US challenging Australia in Japanese meat market

January 29, 1982

Australia is losing to American exporters part of the Japanese meat market it has traditionally dominated.

Part of the problem for the Australians is that they will sell only entire carcasses, while Americans are happy to sell the selected cuts Japanese consumers like.

Australians' domination of the Japanese beef market has included everything from ground steak to expensive cuts. But their beef comes from cattle that graze on grass, the same beef Australians eat, and in the past five years the Japanese have acquired a taste for corn-fed beef.

The Australians have tried to meet the demand. Like Americans, Australians also raise corn-fed cattle, but almost exclusively for export. And because Australians don't want to pay high prices and eat the corn-fed beef themselves, they export only whole carcasses. This means they have no domestic market to fall back on when the Japanese only want certain cuts of corn-fed beef.

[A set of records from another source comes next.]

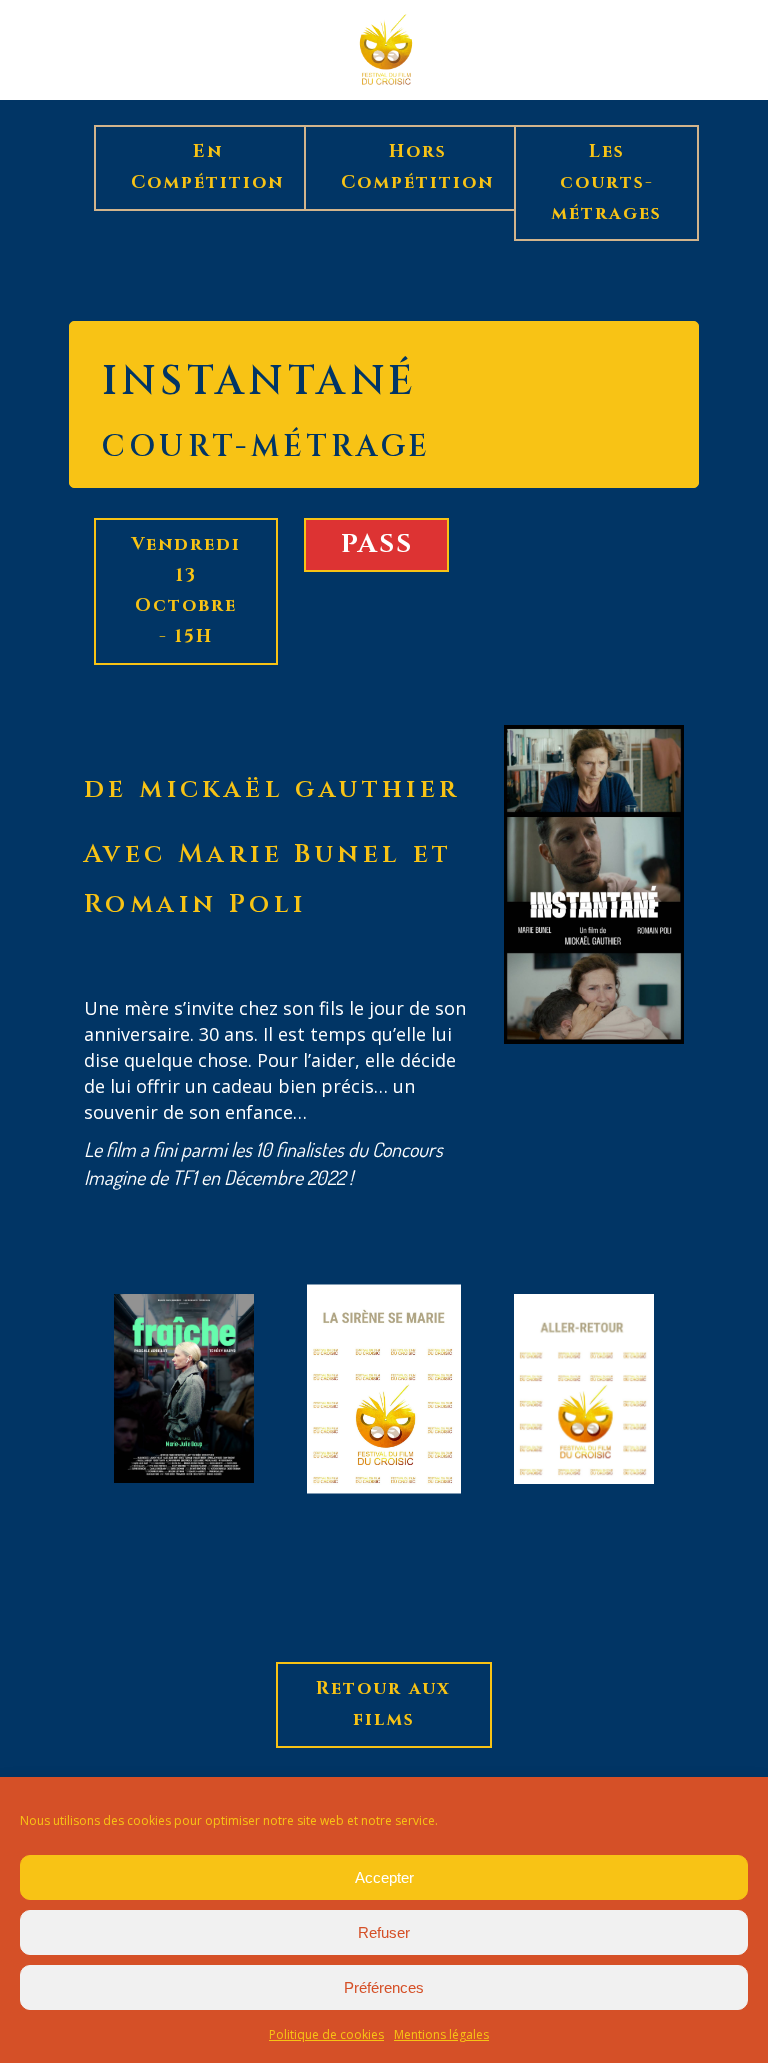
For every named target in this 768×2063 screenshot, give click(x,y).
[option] (184, 1392)
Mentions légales (441, 2034)
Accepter (384, 1877)
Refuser (384, 1932)
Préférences (384, 1987)
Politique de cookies (326, 2034)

US exporters don't have the same problem. What the Japanese won't buy can be sold at home.

The bottom line: a growing Japanese export market for US beef producers and a declining one for the Australians.

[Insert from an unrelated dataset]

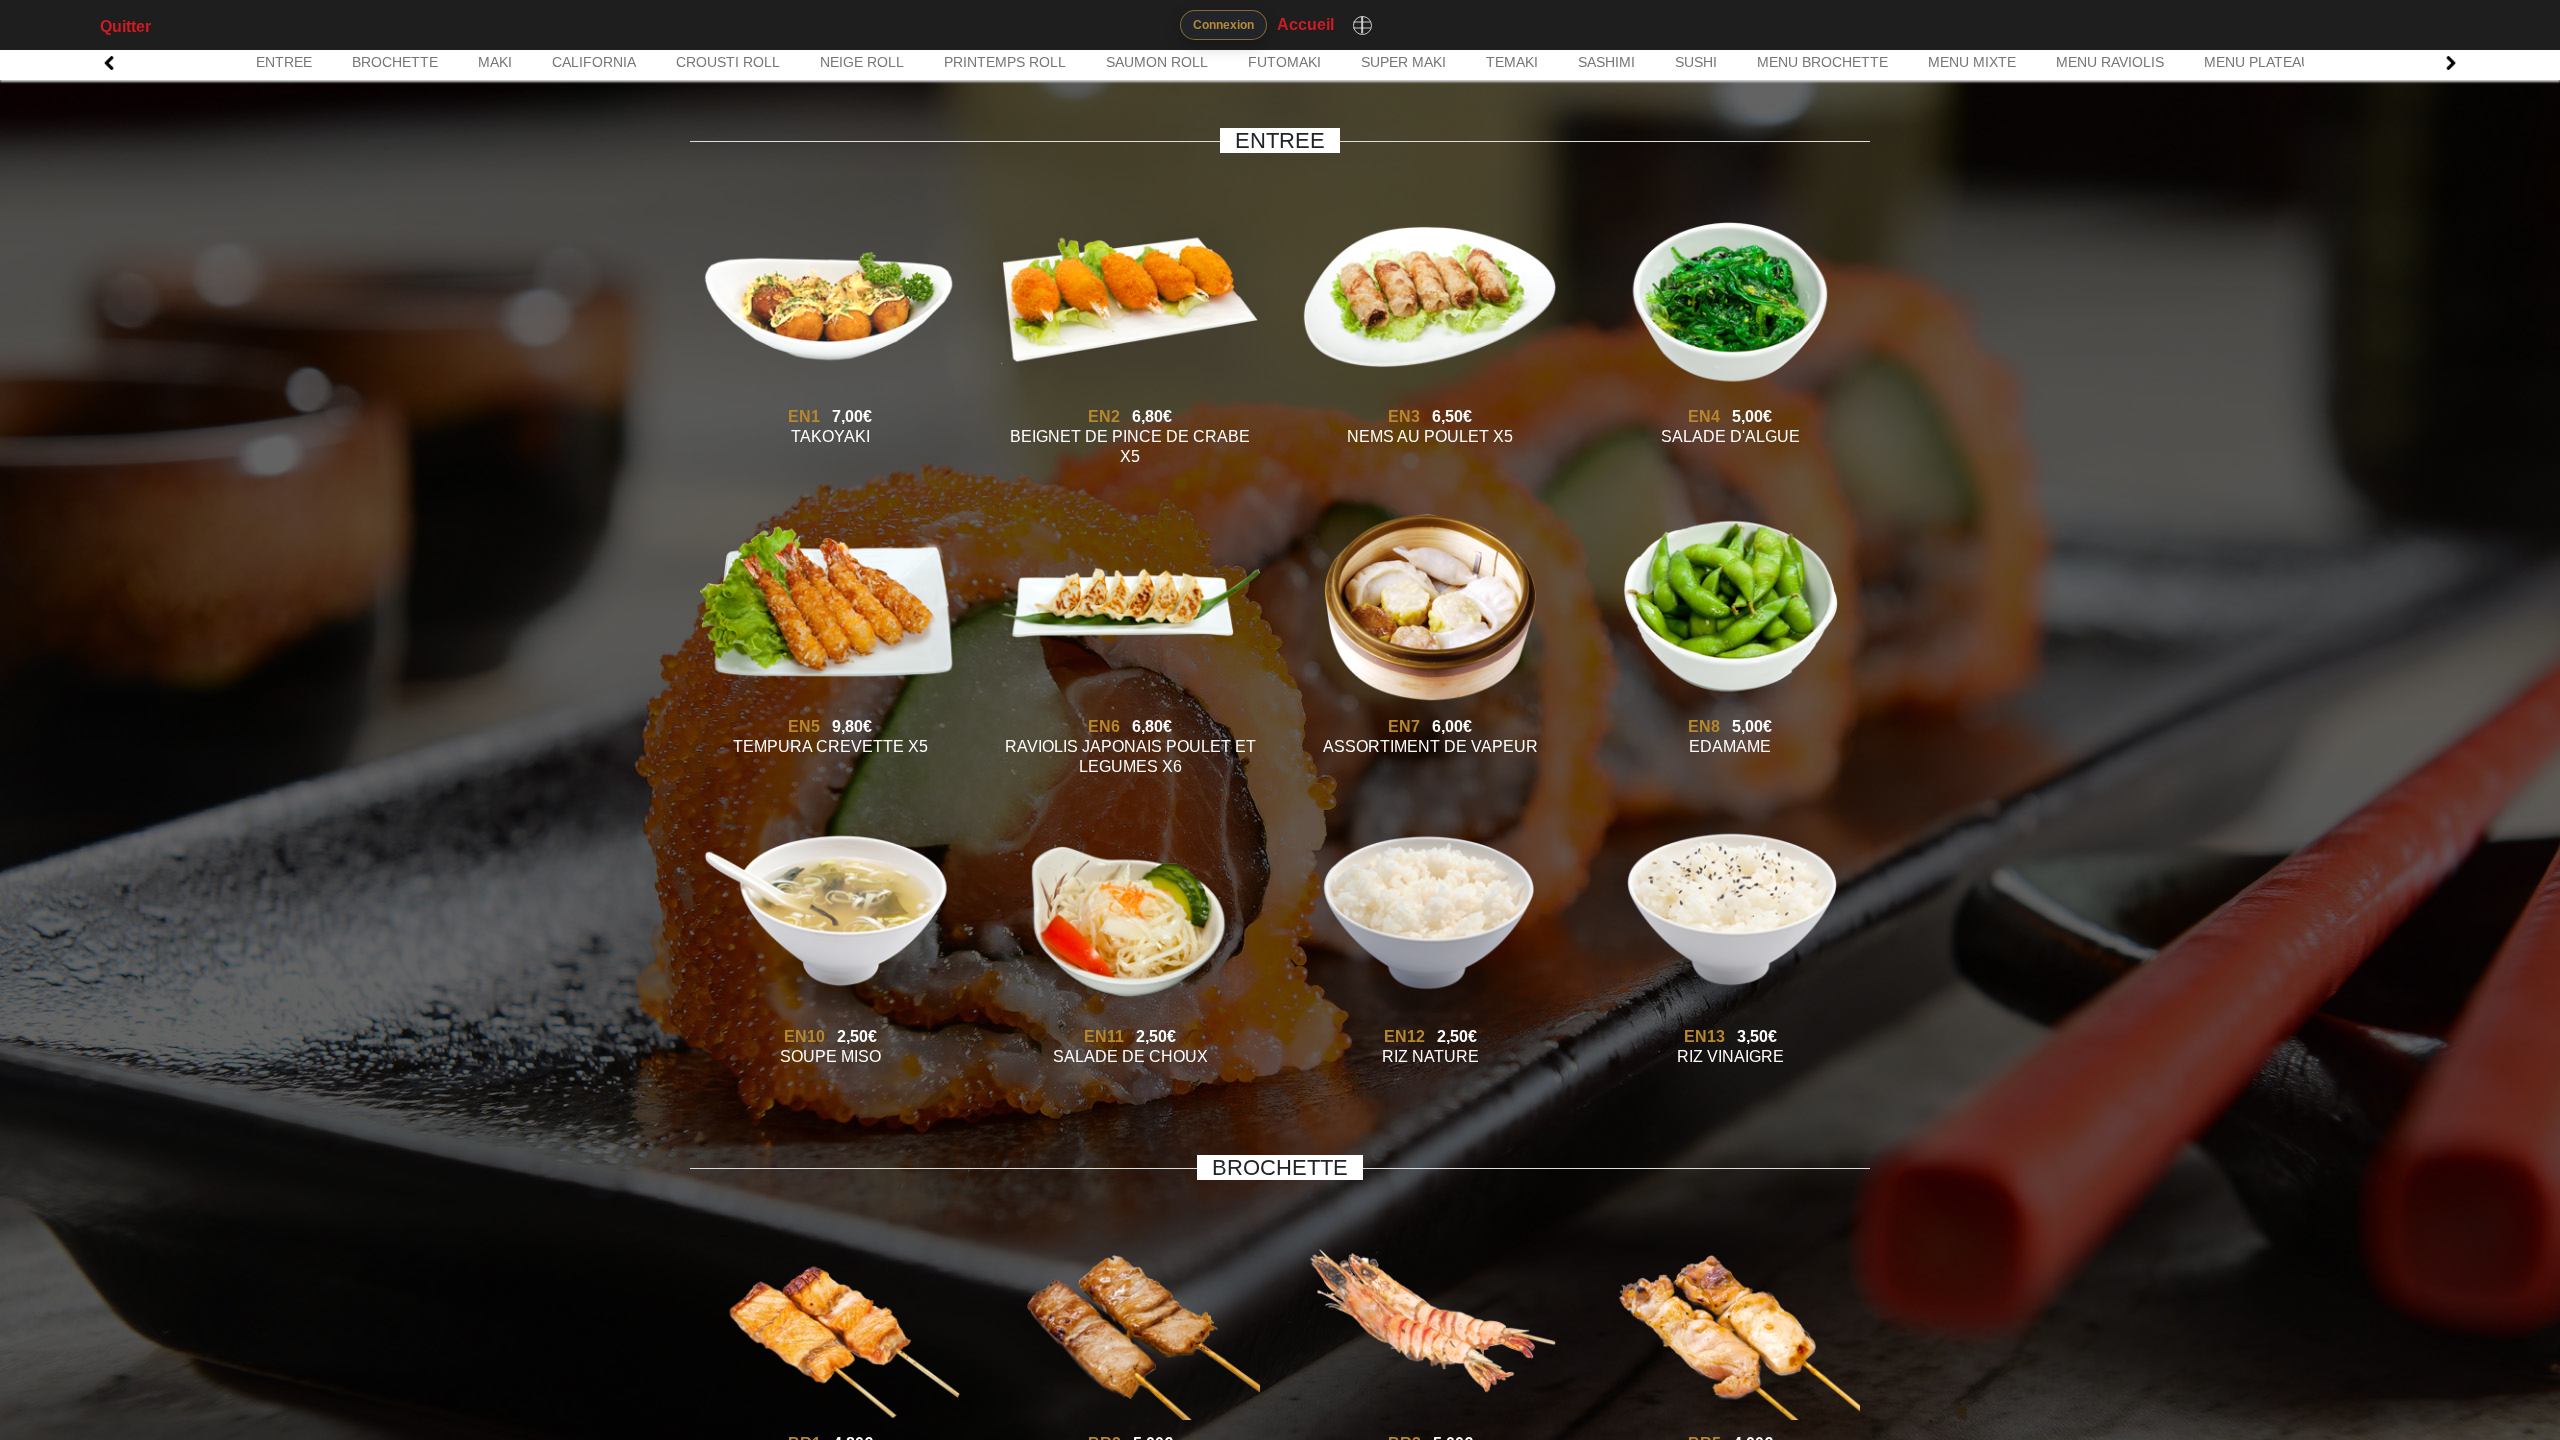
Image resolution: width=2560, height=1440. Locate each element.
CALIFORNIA (594, 62)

Recent talks between Japanese and Australian government officials led to assurances that Australia would continue to be a major supplier to Japan. But worried Australian producers noted the Japanese set no minimum import level.

Australian cattlemen are hoping the Japanese taste for corn-fed beef may have peaked - but apparently few in the industry really believe this.

In the year ending March 30, 1981, the latest period for which statistics are available, Australian beef exports to Japan dropped 8 percent, to 96,515 tons. US sales over the same period rose 10 percent, to 24,547 tons.

Neville McDonald, a Sydney-based spokesman for the Australian Meat and Livestock Corporation, a government agency, says, ''The key to the drop is at the top end of the market,'' where the choicest cuts of meat are sold.

He acknowledges that Australian officials are uncertain whether they will continue to lose out to US competitors.